Argumente für Transparenz der Agrarsubventionen

  • Recht auf Information für Steuerzahler

    Die Steuerzahler haben ein Recht zu erfahren wie und wofür öffentliches Geld ausgegeben wird. Derzeit ist aber nicht erkennbar wer eigentlich von den Subventionen profitiert und welche Form der Landbewirtschaftung gefördert wird.

  • Demokratie

    Eine Meinungsbildung über die Vergabe von EU-Agrarfördermitteln ist nur möglich, wenn die tatsächliche Auswirkung sichtbar wird und nicht geheim ist. Nur eine Offenlegung der Empfänger der EU-Agrarsubventionen ermöglicht den direkten Blick auf die Vergabe. Nur so ist es den Bürgern und Bürgerinnen möglich mündig zu entscheiden, ob sie beispielsweise tatsächlich einen Massentierhaltungsbetrieb mit ihrem Geld fördern wollen oder nicht.

  • Bessere Kontrolle

    Jedes Jahr deckt der europäische Rechnungshof große und kleine Betrugsfälle auf – Förderungen für Projekte die es nicht gibt, Zahlungen für Straßen die nicht existieren. Derartige Fälle kosten Millionen und untergraben das Vertrauen der BürgerInnen in die EU. Eine Offenlegung der Liste der Subventionsempfänger würde derartigen Betrug enorm erschweren, da die Menschen der näheren Umgebung viel leichter beurteilen können ob beispielsweise eine Forststraße tatsächlich angelegt wurde oder nicht, als die Beamten in Brüssel oder von der jeweiligen Landesregierung.

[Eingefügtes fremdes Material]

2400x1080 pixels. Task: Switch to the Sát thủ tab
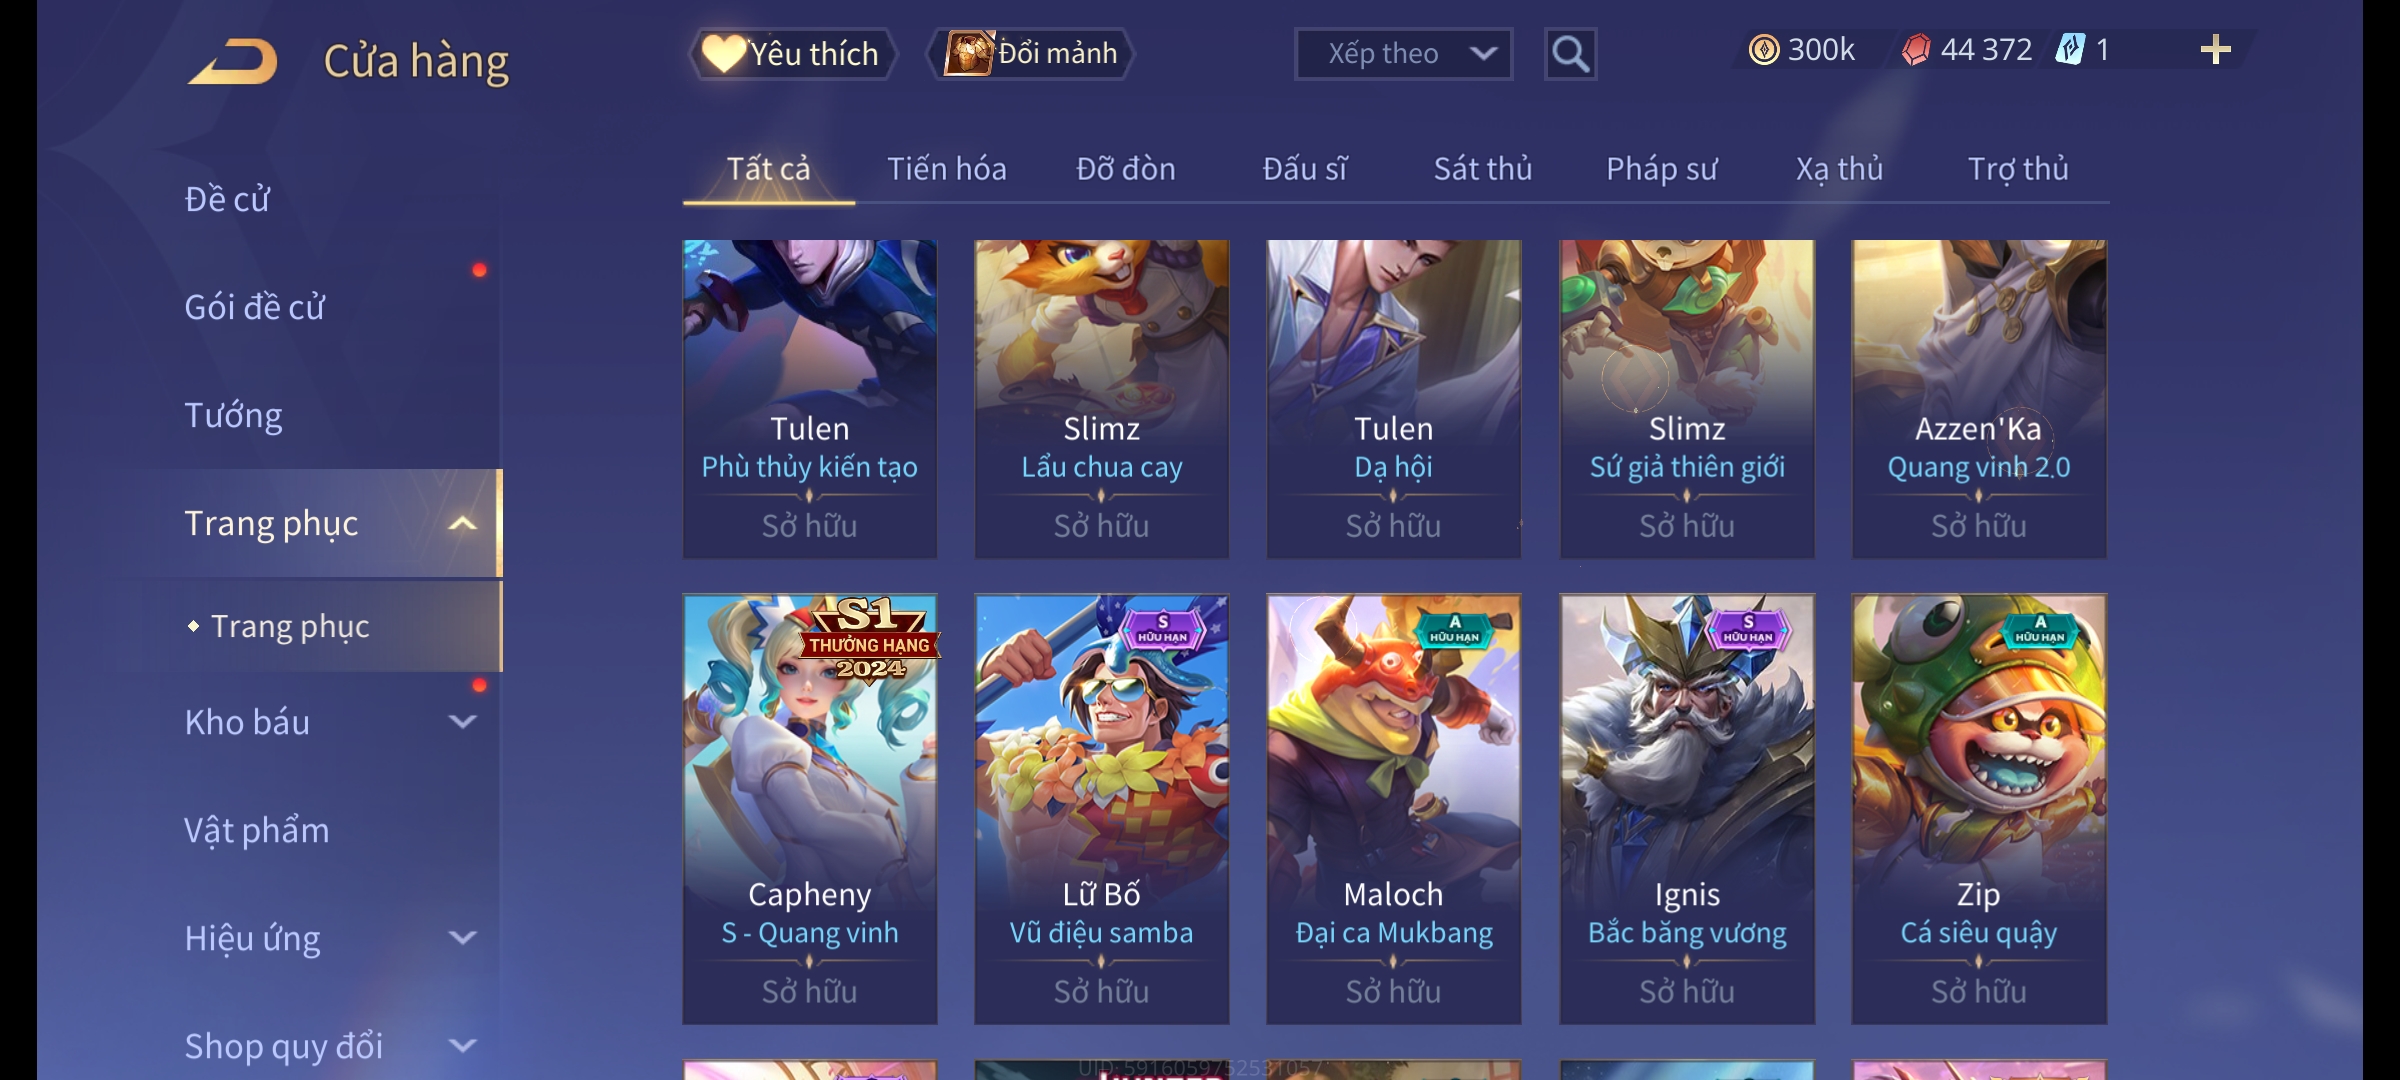click(1483, 169)
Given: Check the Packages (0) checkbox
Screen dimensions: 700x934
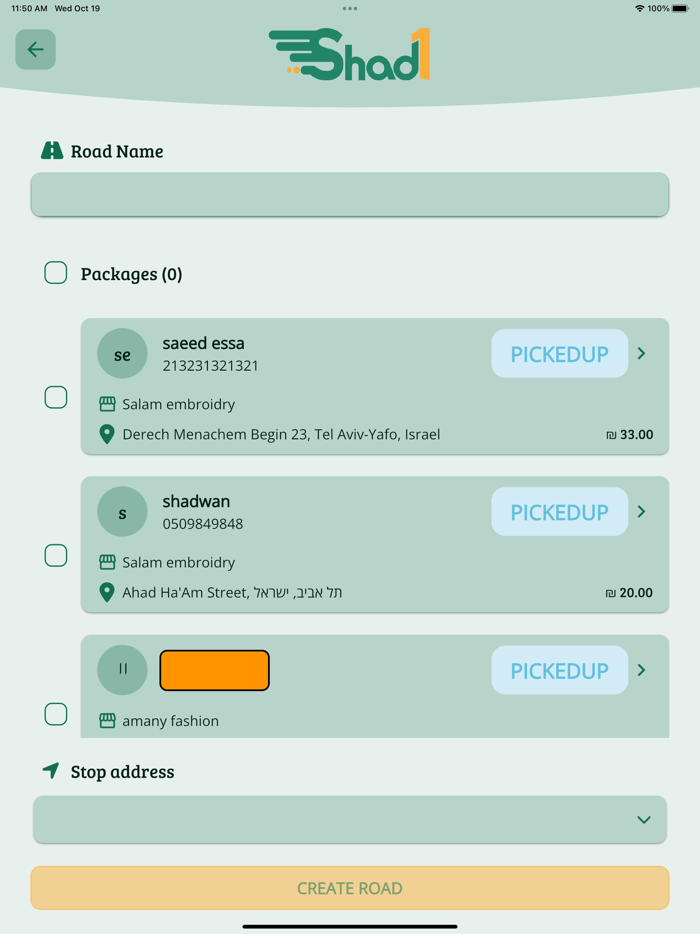Looking at the screenshot, I should (x=56, y=272).
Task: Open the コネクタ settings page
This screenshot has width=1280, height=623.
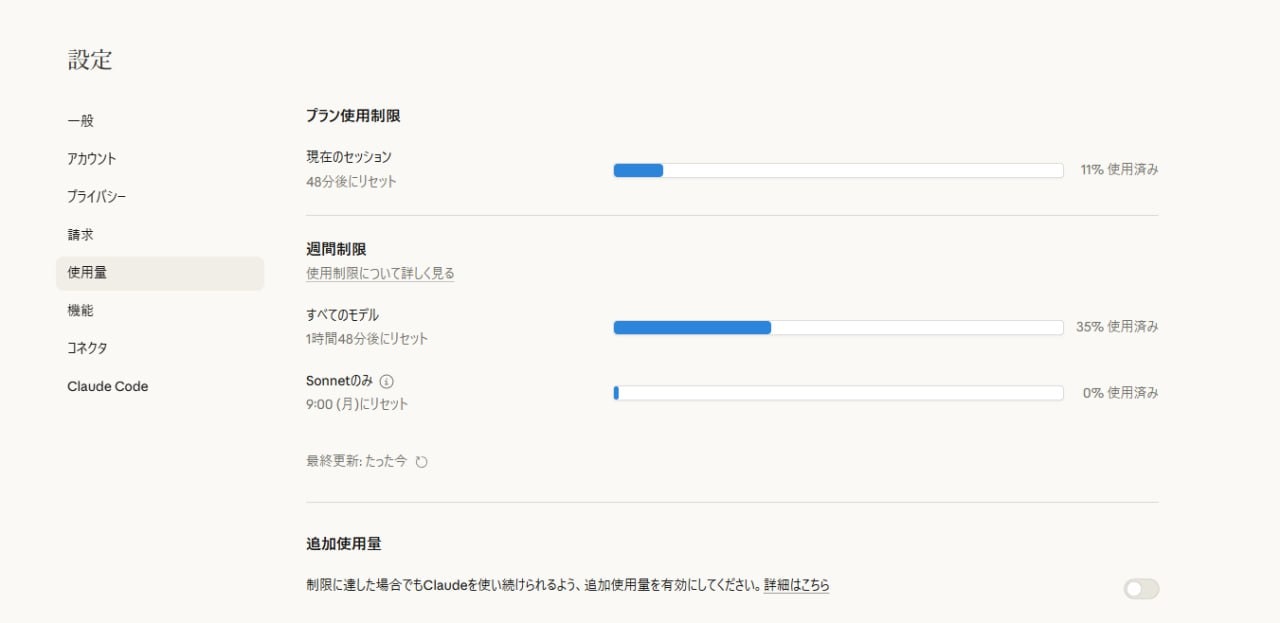Action: 87,348
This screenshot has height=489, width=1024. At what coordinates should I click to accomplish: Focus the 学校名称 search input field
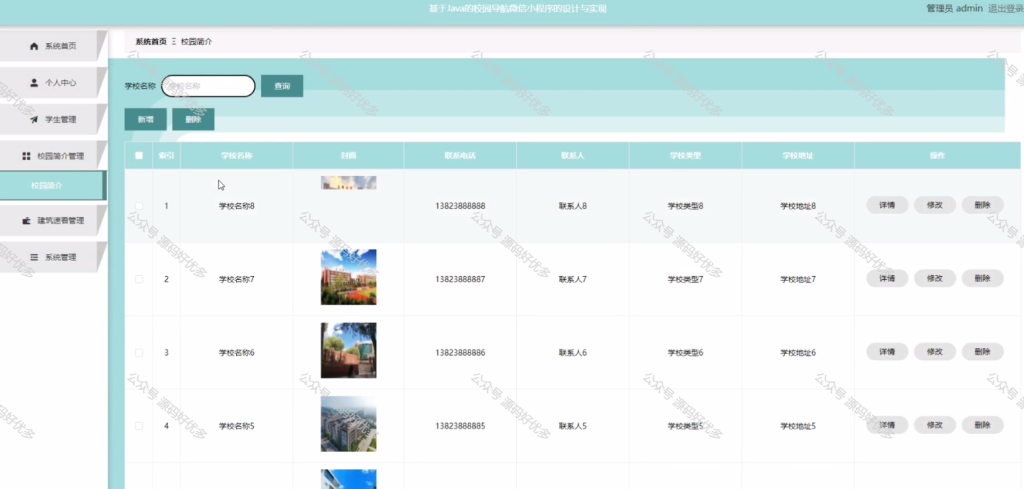tap(208, 86)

  • Derzeit läuft im Bereich der EU-Agrarsubventionen viel falsch

    • Tierschutz: Die Vergabe der Agrarsubventionen ist in keinster Weise an Tierschutzstandards gebunden. Mit anderen Worten wird mit EU-Mitteln die Massen- und Intensivtierhaltung gefördert.
    • Umwelt- und Naturschutz: Subventionen werden viel zuwenig für eine Landbewirtschaftung eingesetzt die den Erhalt der Artenvielfalt, die Verbesserung der Bodenfruchtbarkeit oder die Reinhaltung von Boden, Wasser, Luft und Lebensmitteln fördern.
    • 3. Welt: Die Förderungen ermöglichen ein Preisdumping einer exportorientierten Landwirtschaft, das zur Gefährdung und Zerstörung der Lebens- und Ernährungsgrundlagen von Kleinbauern und ihren Familien im Süden führt.
    • Bäuerliche Landwirtschaft: Die Direktzahlungen benachteiligen jene, die Arbeitsplätze in der Landwirtschaft erhalten oder gar neue schaffen. Die kleinstrukturierte Landwirtschaft wird zerstört.